I’m toying with the idea of doing crafts at the upsherin this coming Sunday (don’t worry; you’re invited!) (but please RSVP).
So for boys, I wanted to decorate a yarmulke, because it seemed most fitting, even though the only yarmulkes capable of being decorated are the tacky white satin ones. And I wanted to do challah covers for girls and/or anybody who doesn’t want to do a yarmulke.
But I wasn’t sure what to make it out of, so tonight at Dollarama, I splurged on a $2 white polyester tablecloth and cut a challah-cover shaped rectangle out of one corner. Other than the fact that two edges are scallopped and two are fringed (I cut them myself), I think it looks pretty decent – for a kid craft.
Me, Naomi Rivka and Elisheva Chaya used various colours of Sharpies to make the design – it took about five minutes – and then I used my favourite craft-project-with-kids glue, Aleene’s Quick Grab Tacky Glue, to glue on strips of Dollarama ribbon.
Ever had that experience of going somewhere to do crafts with kids and they have the cheapest glue and the kid makes the project in five minutes, leaving you to spend the next thirty minutes holding on the pom poms or google eyes or whatever?
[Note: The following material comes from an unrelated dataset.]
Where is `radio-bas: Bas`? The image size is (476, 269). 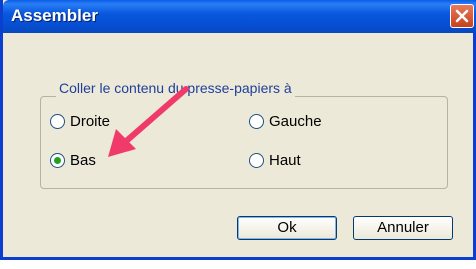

Aleene’s Quick Grab. I don’t know what’s in that stuff, but it sticks right away. It doesn’t dry right away, so things are slightly repositionable, but it saves a ton of frustration with crafts that fall apart due to lack of Parental Clamping Diligence.
However – I only bought 3 x 4m = 12m of ribbon, and it seems like each challah cover this size will take almost 1.5m. So I’ll probably need a couple more packages of ribbon if I go ahead with it.
The ribbon edging is slightly functional, too, by the way. Because I am just cutting out rectangles, they will undoubtedly begin to fray, even without washing. The line of glue/ribbon functions as a fray-check edging so the edge may look fringed but won’t utterly fall apart (unless you wash it in a machine), in which case I won’t vouch for it at all.
In a nice twist, both Naomi and Elisheva were more than satisfied with the results, making this an amazing, fast, all-ages craft. And I like it because it’s an actual full-sized object that parents can really use on the Shabbos or Yom Tov table.
If you have more than twenty seconds to decorate it, your child can take longer and do a better job (as opposed to Elisheva’s upside-down writing of “The Shabbos Queen"), and perhaps use fewer exclamation points, but because it uses Sharpies, it can fall well within the short attention span of “kid-at-party.” Still don’t know if we’re going to do it, though, because I haven’t told my mother there are crafts involved, and it’s her house.
Interesting idea. I have no clue what if any "ceremony" my daughter and son-in-law are planning when Yochai's hair will be cut, sometime after the Holidays.